Background: We report a pediatric case where bilateral regional oxygen saturation (rSO) measurements were useful in determining the selective cerebral perfusion (SCP) flow rate.

Case Presentation: A 9-year-old Japanese boy, 128 cm tall and weighing 25.6 kg, was scheduled for aortic arch reconstruction due to a 90-100 mmHg pressure gradient. Pediatric-sized oximetry sensors were attached to the bilateral forehead area. The rSO levels were 70-80% on the right and 80-90% on the left during cardiopulmonary bypass. Immediately following deep hypothermic circulatory arrest with the body temperature cooled to 25 °C, SCP was initiated from the right brachiocephalic artery at 10 mL/kg/min. As the rSO decreased steeply to 43-45% on the right and to 32-38% on the left, the SCP flow was increased to 15 mL/kg/min.

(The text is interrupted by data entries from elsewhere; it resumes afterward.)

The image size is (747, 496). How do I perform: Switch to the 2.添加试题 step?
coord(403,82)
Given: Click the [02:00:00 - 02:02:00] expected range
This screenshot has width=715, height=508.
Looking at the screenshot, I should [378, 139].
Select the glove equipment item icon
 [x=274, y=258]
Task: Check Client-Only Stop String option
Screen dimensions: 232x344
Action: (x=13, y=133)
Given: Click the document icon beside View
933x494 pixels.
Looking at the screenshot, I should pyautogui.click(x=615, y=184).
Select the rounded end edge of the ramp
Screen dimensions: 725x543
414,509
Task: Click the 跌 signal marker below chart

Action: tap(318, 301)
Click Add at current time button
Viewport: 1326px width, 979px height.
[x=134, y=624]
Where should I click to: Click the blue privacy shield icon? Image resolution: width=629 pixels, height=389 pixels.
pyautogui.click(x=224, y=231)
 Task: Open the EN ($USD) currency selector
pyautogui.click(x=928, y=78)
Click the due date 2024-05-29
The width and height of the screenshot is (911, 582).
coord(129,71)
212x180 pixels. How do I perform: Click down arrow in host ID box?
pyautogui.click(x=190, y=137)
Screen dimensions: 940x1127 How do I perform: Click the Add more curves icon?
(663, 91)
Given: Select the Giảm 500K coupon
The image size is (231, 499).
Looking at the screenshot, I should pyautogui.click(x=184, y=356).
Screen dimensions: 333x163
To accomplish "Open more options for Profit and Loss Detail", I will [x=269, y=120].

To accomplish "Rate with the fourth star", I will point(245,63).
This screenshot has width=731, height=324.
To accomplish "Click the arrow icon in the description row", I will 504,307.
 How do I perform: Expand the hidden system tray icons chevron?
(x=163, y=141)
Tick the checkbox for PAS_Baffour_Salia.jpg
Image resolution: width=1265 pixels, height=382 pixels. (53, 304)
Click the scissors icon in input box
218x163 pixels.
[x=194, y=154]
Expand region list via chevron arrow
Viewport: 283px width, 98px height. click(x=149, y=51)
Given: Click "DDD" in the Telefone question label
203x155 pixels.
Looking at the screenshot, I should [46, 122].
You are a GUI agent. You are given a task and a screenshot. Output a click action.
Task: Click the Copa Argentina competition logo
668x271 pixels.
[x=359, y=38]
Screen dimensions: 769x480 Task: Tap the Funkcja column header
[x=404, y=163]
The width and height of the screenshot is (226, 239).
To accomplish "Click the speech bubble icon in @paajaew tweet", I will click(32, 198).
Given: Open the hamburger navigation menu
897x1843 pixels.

The right rSO increased promptly to 50-60%, but the left rSO remained at 30-40%. After the SCP flow was increased to 20 mL/kg/min, bilateral rSO levels of 50-60% were obtained, and the SCP flow rate was maintained. The patient was transferred to the ICU postoperatively and extubated on the second postoperative day with no neurological abnormalities.

Conclusions: Bilateral rSO measurements are essential even for a pediatric patient undergoing SCP, despite the limited forehead area.